Sola la Notte nasce prima della pandemia, siamo lenti da far schifo e anche un po’ pigri, quindi
passiamo mesi e mesi a volerne parlare. L’abbiamo scritta in montagna, isolati, una sorta di ritiro
spirituale. Ed è in effetti un pezzo che parla di solitudine (che poi è sembrato quasi profetico). La
montagna è un posto che ci ispira molto, quando siamo lì si rivelano un sacco di metafore, un
sacco di paradigmi della vita dell’uomo, tra cui appunto la solitudine e il senso di inadeguatezza,
tipico nostro e di molti nostri coetanei, che ti tiene sveglio la notte e non ti fa dormire. Sia nel rapporto con sé stessi che con gli altri, nei rapporti di coppia, in quelli con gli amici. Sul finale – col
cambio di ritmo – c’è una specie di stupore, di gioia, nel constatare che alla fine è piacevole riuscire
anche solo a provare queste emozioni.

Trovo riuscitissima la crema musicale che nasce dall’incontro di melodie morbide, beat freschi e
barre decise: riprendendo il parallelismo con Milano, ascoltarvi mi riporta in zona Navigli e Corso
di Porta Ticinese, una zona dove il vecchio si incontra con il nuovo creando vibrazioni uniche.

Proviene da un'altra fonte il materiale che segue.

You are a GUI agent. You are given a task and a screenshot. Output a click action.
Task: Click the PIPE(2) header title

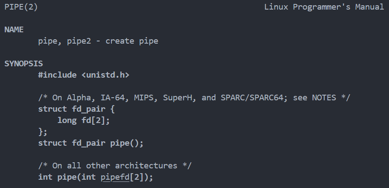[x=21, y=7]
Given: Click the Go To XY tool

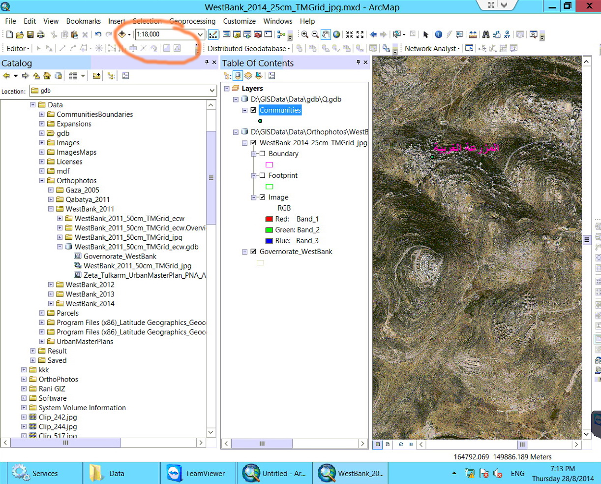Looking at the screenshot, I should (507, 34).
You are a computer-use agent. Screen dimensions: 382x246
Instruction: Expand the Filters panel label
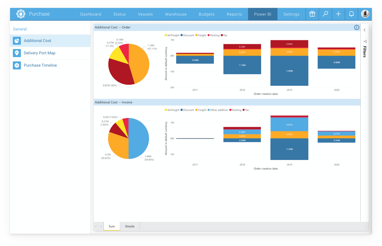click(365, 52)
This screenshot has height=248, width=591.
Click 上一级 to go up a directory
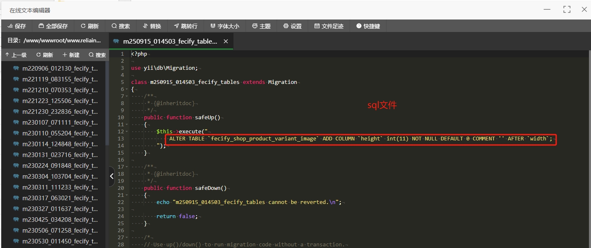pyautogui.click(x=16, y=55)
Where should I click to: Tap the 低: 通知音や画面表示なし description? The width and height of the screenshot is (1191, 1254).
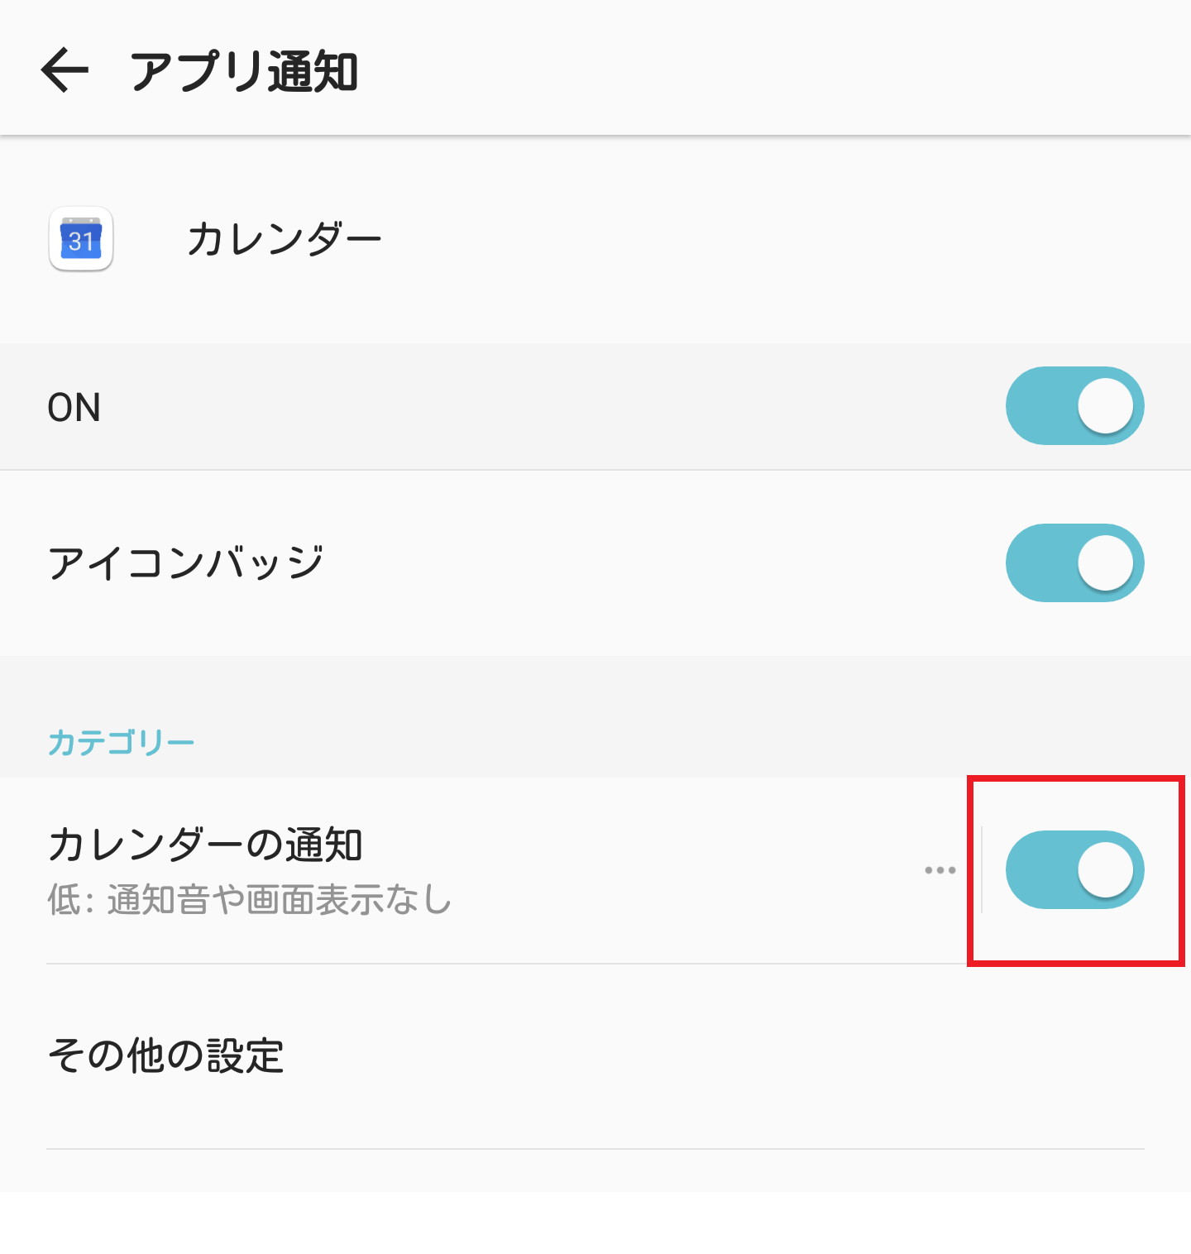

Siete d’accordo? Con le vostre produzioni volete proporre un prodotto difficilmente
identificabile e in continua evoluzione?
Cerchiamo di unire tutti gli stimoli che ci arrivano e di rielaborarli in un modo unico, che sia solo
nostro. Non abbiamo grandi piani su quale sarà il nostro sound, cerchiamo di vivere le nostre cose
e provare a raccontarle: che sia con beat freschi e barre cattive o chitarrine, è così e sarà così, non
c’è molto pensiero o costruzioni. E sì, il paragone con la zona dei Navigli è azzeccato, noi siamo
socratici, come dicevamo prima: guardare quello che hanno fatto gli altri prima di te ti permette di
sviluppare il tuo lavoro in maniera più consapevole. Noi non siamo persone modeste, ma siamo
anche molto severi con noi stessi: abbiamo una pretesa verso la vita, verso il mondo, quella di
creare qualcosa che non ha mai fatto nessuno. È il sogno di ogni bambino: essere il primo. Gli
artisti non inventano niente, come diceva Bowie rubi qua e là e cerchi di riportarlo a modo tuo.
Funziona così anche per gli scienziati: non puoi fare quel lavoro ignorando che sia esistito Newton.
Ma quello che puoi fare è spingerti oltre.